Na coluna desta semana, Jamar Tejada conta sua experiência pessoal com a meditação e como ela foi fundamental para que ele encontrasse respostas dentro de si

JAMAR TEJADA Publicado quarta 6 janeiro, 2021

Na coluna desta semana, Jamar Tejada conta sua experiência pessoal com a meditação e como ela foi fundamental para que ele encontrasse respostas dentro de si
Entenda como a meditação é uma viagem para dentro de si - Pexels/ Sam Kolder

Ouvia falar em meditação, mas não entendia bem. Achava que para meditar eu deveria me inteirar nos estudos do hinduísmo ou budismo, me matricular numa escola para meditação, comprar aquelas estatuetas de Budha ou Ganesha e acender muito incenso em casa -- coisa que minha rinite não permite! --. Criei várias falsas ideias e, por achar que precisava de todo esse arsenal, desisti de ir atrás. Meditação para mim era coisa para quem já havia nascido zen por natureza.

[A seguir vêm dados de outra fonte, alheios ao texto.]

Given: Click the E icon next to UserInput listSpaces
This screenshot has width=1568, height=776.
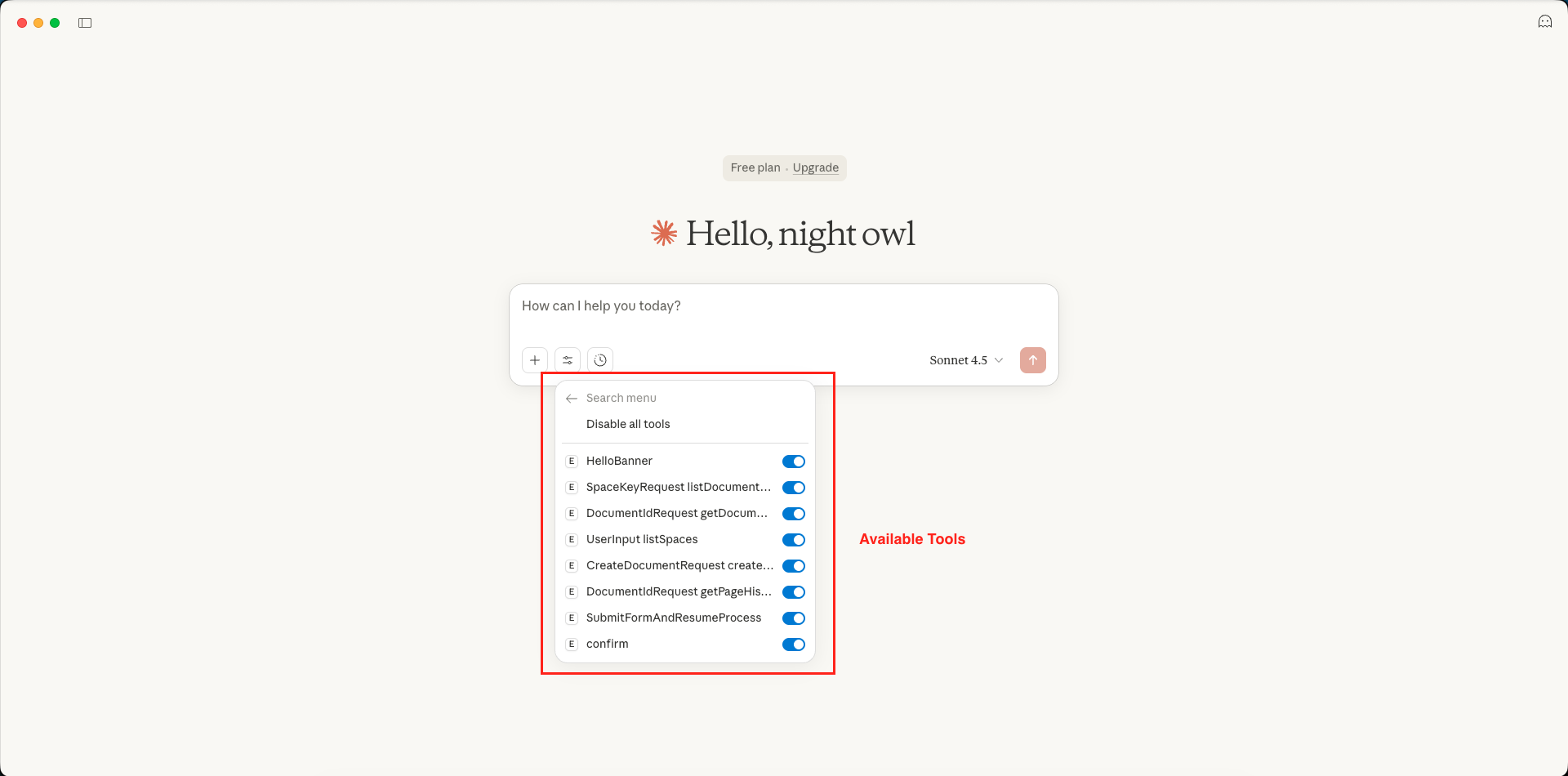Looking at the screenshot, I should click(x=572, y=539).
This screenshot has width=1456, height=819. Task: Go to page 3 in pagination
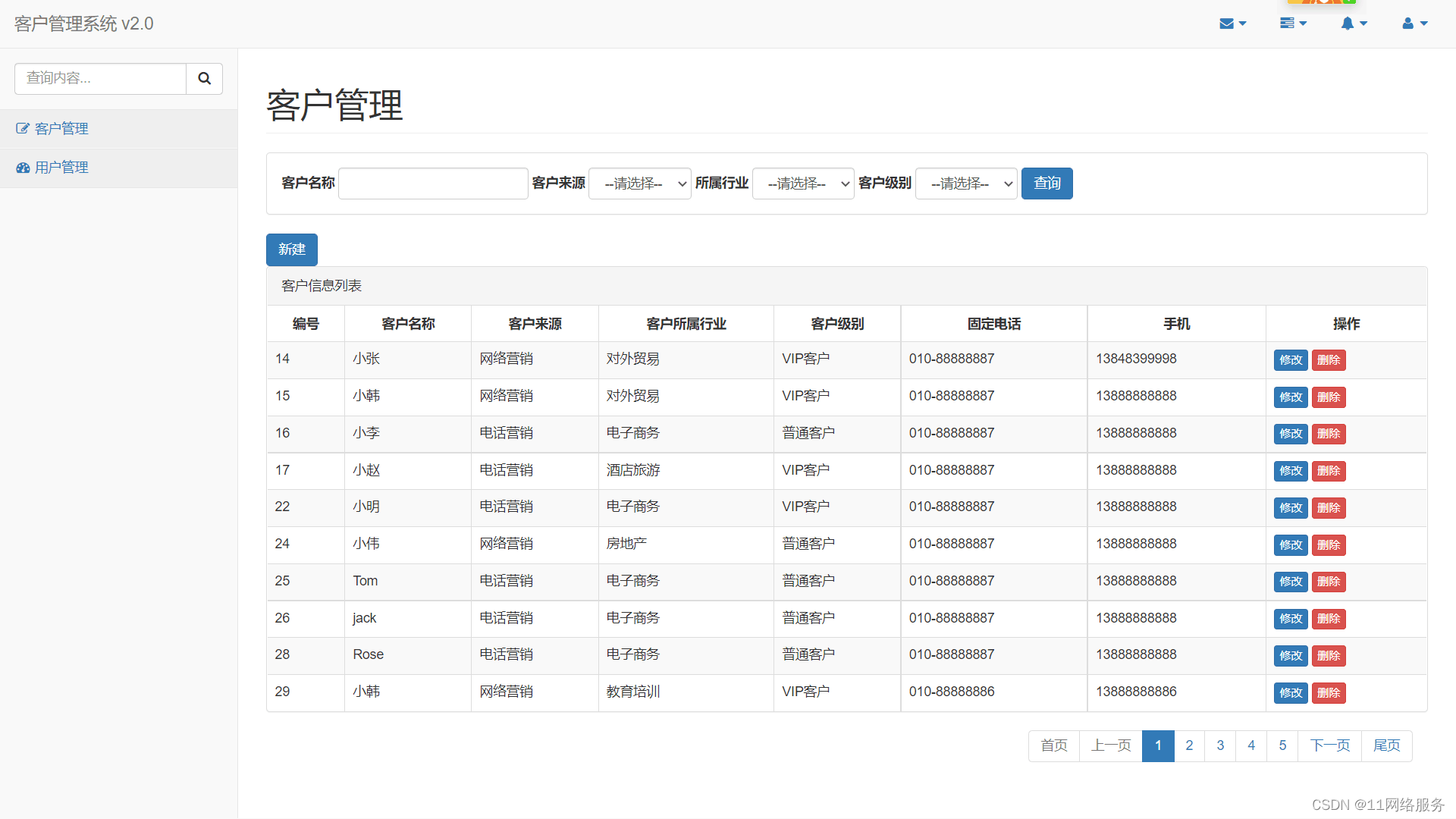pos(1220,745)
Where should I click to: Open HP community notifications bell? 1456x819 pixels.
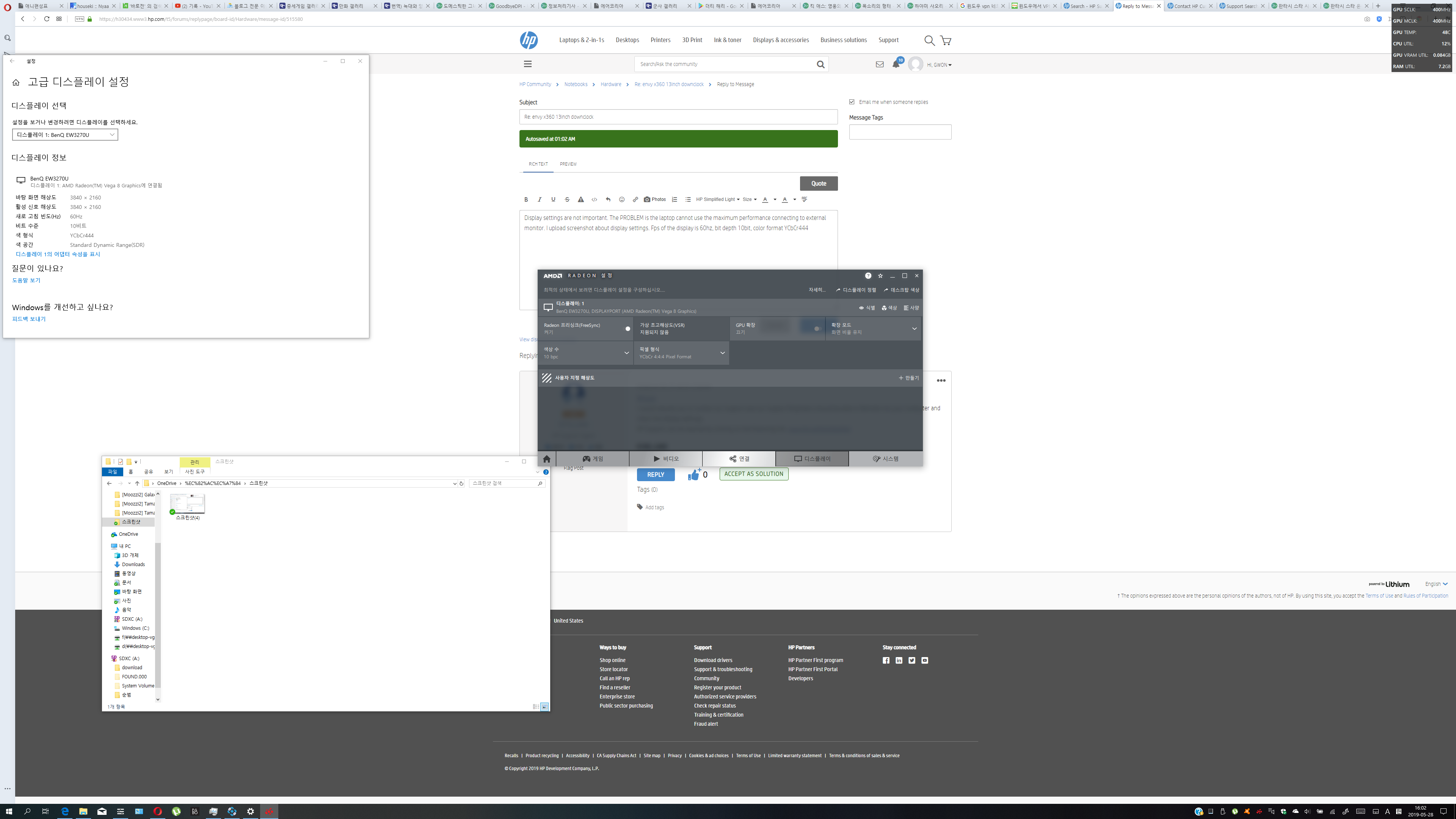[896, 64]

O fato é que durante essa pandemia, crises de ansiedade bateram muito mais forte do que o esperado em mim (e em toda população mundial), logo eu que sempre me considerei um cara tão centrado, me descentralizei total. Tive que lutar contra duas ideias que me atormentavam dia e noite (e a toda população mundial): o medo das contas e o desespero de ficar doente.

Moro sozinho em São Paulo, toda minha família mora no Sul, se eu adoecesse quem cuidaria de mim? E se meus pais adoecessem, quem tomaria conta deles? Se eu tiver que ficar em casa como que a minha empresa vai andar? E se meus funcionários adoecerem, como atender meus pacientes? E se eu morrer, quem vai cuidar minha cachorra? E se eu partir, as contas vão ficar para meus pais? E meus sobrinhos, gêmeos, que vão nascer? Não posso partir sem conhecê-los!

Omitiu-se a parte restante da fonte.